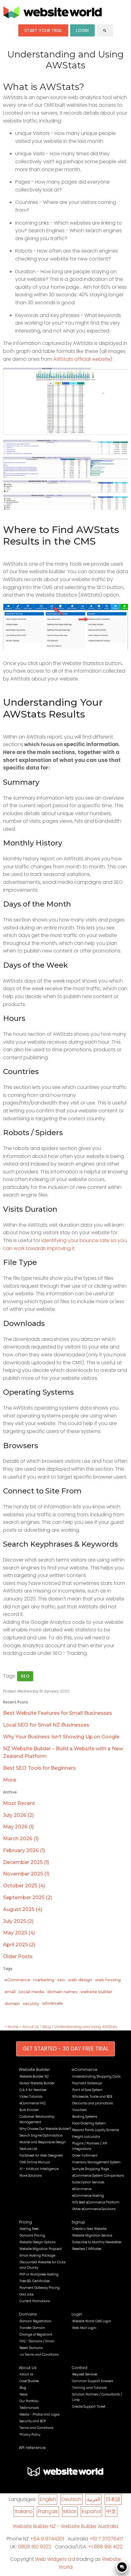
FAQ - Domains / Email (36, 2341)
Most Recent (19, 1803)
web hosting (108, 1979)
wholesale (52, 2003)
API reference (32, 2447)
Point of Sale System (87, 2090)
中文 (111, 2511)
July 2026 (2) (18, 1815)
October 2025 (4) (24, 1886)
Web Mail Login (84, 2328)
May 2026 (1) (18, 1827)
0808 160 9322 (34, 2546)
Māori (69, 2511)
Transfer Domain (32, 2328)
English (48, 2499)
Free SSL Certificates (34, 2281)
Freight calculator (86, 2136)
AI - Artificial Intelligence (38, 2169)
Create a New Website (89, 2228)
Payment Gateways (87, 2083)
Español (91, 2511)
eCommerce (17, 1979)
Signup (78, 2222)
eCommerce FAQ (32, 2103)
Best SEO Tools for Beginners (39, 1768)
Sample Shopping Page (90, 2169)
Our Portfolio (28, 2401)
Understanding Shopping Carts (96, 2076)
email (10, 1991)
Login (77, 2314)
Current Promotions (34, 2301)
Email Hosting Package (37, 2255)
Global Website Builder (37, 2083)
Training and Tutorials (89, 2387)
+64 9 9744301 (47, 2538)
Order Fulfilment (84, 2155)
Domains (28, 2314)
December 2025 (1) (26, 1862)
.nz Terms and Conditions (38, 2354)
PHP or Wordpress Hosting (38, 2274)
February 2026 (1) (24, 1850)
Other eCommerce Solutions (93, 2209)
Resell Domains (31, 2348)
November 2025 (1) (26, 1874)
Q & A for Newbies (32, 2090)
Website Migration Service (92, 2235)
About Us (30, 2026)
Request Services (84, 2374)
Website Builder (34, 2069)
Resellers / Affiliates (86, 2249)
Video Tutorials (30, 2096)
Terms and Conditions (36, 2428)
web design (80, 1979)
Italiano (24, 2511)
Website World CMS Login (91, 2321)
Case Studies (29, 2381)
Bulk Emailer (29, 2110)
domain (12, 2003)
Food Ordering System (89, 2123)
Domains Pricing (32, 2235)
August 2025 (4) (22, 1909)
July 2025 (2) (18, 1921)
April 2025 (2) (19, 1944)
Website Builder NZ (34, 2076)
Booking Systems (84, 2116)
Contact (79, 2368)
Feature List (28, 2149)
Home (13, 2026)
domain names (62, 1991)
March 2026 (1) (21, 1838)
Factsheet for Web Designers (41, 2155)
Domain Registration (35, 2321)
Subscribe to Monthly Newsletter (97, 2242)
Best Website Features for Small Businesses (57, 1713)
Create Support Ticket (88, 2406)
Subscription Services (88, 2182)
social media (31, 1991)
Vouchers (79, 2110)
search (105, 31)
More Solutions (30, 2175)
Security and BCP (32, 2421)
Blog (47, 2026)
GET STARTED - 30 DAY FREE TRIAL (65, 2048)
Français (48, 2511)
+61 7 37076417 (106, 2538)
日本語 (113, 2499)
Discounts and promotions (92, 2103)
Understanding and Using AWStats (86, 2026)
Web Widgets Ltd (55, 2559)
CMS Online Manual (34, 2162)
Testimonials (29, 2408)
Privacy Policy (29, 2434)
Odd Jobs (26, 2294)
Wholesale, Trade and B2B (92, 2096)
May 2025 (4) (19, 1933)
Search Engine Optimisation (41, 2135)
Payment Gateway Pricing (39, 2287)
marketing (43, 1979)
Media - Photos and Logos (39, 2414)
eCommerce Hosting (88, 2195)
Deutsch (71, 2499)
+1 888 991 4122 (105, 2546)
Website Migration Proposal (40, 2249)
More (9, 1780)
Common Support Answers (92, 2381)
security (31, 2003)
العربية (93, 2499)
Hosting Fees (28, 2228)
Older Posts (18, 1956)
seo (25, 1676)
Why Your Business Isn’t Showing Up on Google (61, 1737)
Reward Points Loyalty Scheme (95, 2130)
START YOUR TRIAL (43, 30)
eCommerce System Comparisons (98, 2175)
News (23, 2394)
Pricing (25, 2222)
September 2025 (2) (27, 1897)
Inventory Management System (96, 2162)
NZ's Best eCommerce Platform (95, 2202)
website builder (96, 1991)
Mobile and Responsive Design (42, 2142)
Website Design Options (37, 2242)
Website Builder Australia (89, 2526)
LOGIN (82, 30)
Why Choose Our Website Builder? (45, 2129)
○ ○ ○
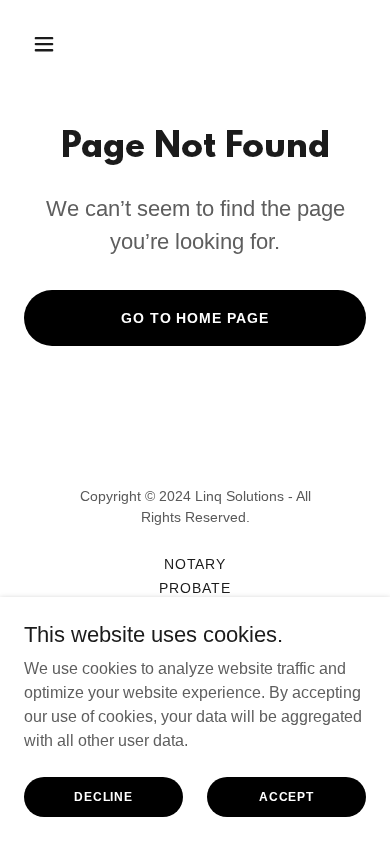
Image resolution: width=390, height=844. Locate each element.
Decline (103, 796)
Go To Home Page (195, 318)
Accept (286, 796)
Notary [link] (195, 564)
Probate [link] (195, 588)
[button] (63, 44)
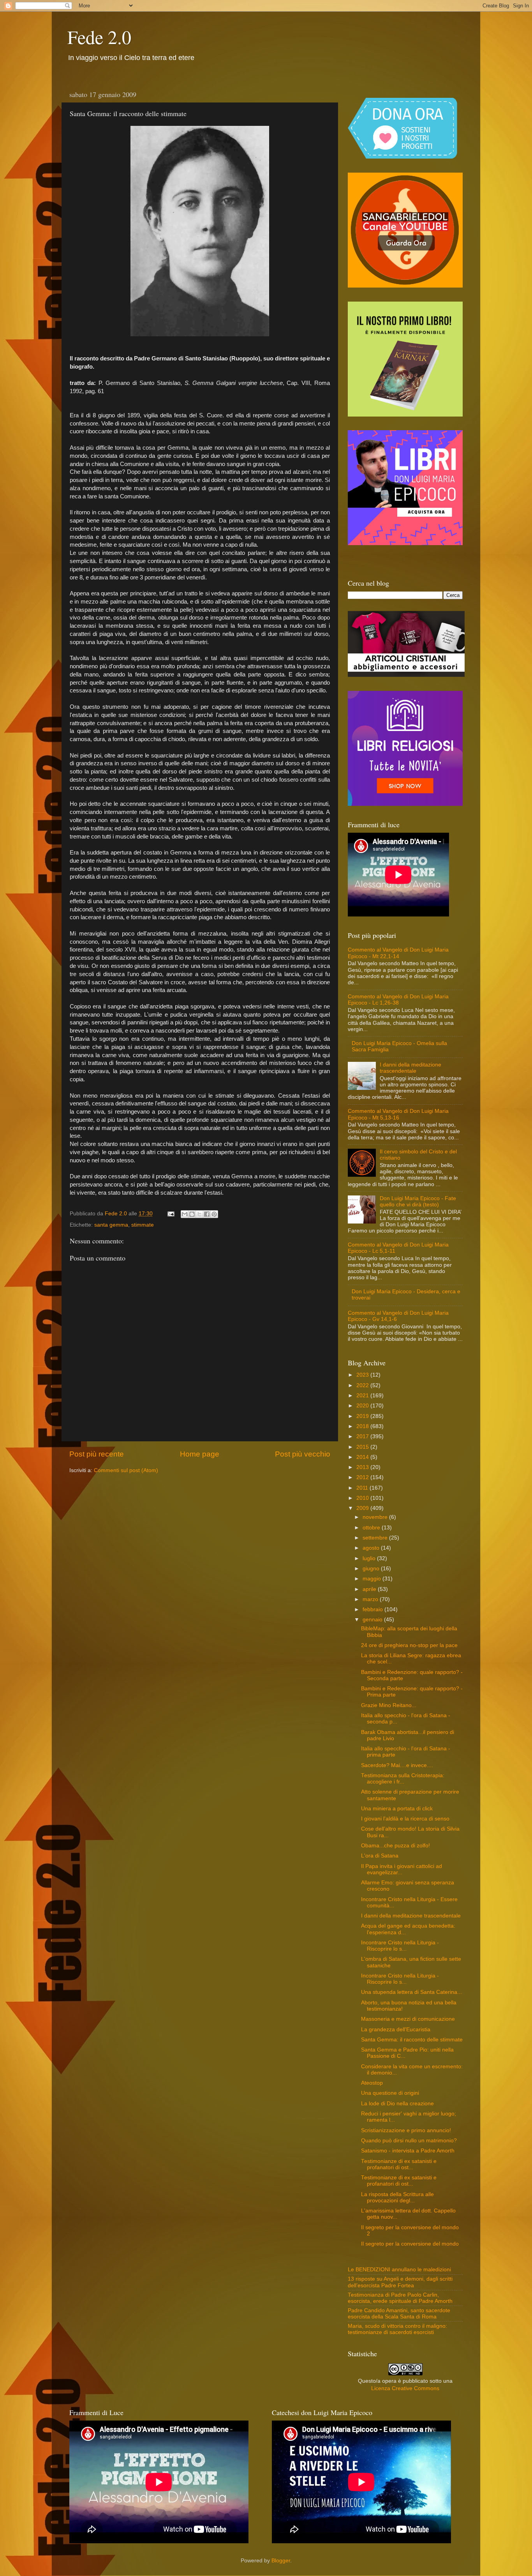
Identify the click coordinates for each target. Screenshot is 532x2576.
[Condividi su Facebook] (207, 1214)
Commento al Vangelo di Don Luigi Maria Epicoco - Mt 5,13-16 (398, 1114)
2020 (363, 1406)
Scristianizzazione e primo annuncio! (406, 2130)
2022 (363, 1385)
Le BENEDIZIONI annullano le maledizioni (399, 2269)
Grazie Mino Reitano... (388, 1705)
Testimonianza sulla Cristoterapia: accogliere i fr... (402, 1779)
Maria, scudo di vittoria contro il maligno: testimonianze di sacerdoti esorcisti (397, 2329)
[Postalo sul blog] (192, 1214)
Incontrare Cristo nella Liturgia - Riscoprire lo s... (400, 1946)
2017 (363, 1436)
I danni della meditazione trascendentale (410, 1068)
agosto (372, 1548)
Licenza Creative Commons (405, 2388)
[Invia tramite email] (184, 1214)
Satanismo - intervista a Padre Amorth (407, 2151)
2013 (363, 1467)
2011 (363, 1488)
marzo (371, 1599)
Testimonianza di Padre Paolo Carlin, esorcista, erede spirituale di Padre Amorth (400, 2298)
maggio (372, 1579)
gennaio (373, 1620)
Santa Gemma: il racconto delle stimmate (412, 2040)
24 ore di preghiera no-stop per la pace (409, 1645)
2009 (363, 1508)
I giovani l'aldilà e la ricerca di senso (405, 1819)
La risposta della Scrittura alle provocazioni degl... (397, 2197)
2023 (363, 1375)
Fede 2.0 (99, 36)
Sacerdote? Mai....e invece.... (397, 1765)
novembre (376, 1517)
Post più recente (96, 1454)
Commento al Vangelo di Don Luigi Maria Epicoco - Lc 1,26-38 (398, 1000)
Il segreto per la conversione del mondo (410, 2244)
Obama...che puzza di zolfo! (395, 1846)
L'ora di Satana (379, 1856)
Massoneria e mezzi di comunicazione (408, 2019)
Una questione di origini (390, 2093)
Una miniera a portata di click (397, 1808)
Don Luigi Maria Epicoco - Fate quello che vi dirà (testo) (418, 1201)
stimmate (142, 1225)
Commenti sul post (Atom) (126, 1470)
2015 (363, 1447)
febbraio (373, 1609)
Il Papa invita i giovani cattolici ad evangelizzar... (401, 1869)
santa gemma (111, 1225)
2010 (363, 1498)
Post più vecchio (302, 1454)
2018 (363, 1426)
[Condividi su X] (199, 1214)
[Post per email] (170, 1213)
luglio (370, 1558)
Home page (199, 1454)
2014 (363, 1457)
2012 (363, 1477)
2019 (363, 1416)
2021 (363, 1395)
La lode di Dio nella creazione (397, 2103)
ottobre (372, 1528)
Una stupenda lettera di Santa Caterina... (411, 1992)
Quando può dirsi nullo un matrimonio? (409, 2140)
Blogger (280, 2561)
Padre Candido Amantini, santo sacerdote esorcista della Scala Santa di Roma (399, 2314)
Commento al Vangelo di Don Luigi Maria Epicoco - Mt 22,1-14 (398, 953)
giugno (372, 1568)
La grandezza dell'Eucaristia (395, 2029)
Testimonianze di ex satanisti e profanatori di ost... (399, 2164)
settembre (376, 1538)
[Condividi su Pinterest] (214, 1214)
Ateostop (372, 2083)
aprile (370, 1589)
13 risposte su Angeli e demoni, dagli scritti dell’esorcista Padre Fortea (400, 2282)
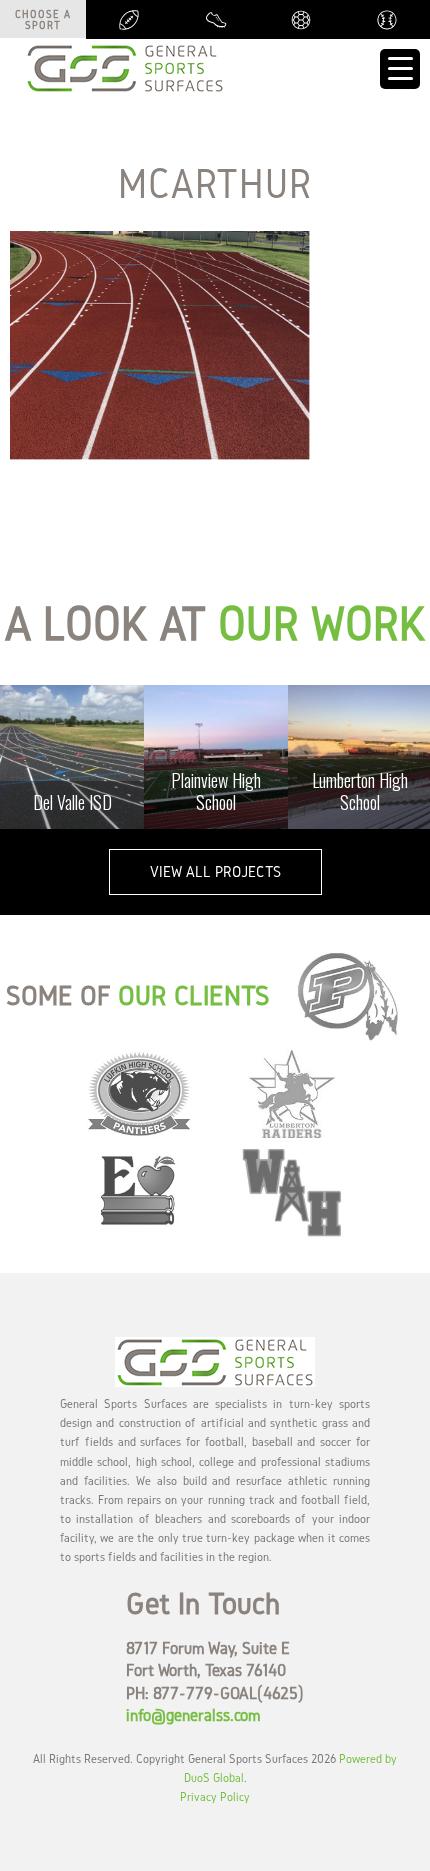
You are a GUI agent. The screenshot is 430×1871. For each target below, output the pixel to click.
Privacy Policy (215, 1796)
○ ○ ○
Starting at the line above that contains "FAQ - Domains / Email (36, 2341)", repeat each line exactly up to and including the line that contains "Italiano (24, 2511)", and stop there.

FAQ - Domains / Email (36, 2341)
Most Recent (19, 1803)
web hosting (108, 1979)
wholesale (52, 2003)
API reference (32, 2447)
Point of Sale System (87, 2090)
中文 (111, 2511)
July 2026 (2) (18, 1815)
October 2025 (4) (24, 1886)
Web Mail Login (84, 2328)
May 2026 (1) (18, 1827)
0808 160 9322 (34, 2546)
Māori (69, 2511)
Transfer Domain (32, 2328)
English (48, 2499)
Free SSL Certificates (34, 2281)
Freight calculator (86, 2136)
AI - Artificial Intelligence (38, 2169)
Create a New Website (89, 2228)
Payment Gateways (87, 2083)
Español (91, 2511)
eCommerce (17, 1979)
Signup (78, 2222)
eCommerce FAQ (32, 2103)
Best SEO Tools for Beginners (39, 1768)
Sample Shopping Page (90, 2169)
Our Portfolio (28, 2401)
Understanding Shopping Carts (96, 2076)
email (10, 1991)
Login (77, 2314)
Current Promotions (34, 2301)
Email Hosting Package (37, 2255)
Global Website Builder (37, 2083)
Training and Tutorials (89, 2387)
+64 9 9744301 (47, 2538)
Order Fulfilment (84, 2155)
Domains (28, 2314)
December 2025 (1) (26, 1862)
.nz Terms and Conditions (38, 2354)
PHP or Wordpress Hosting (38, 2274)
February 2026 (1) (24, 1850)
Other eCommerce Solutions (93, 2209)
Resell Domains (31, 2348)
November 2025 (1) (26, 1874)
Q & A for Newbies (32, 2090)
Website Migration Service (92, 2235)
About Us (30, 2026)
Request Services (84, 2374)
Website Builder (34, 2069)
Resellers / Affiliates (86, 2249)
Video Tutorials (30, 2096)
Terms and Conditions (36, 2428)
web design (80, 1979)
Italiano (24, 2511)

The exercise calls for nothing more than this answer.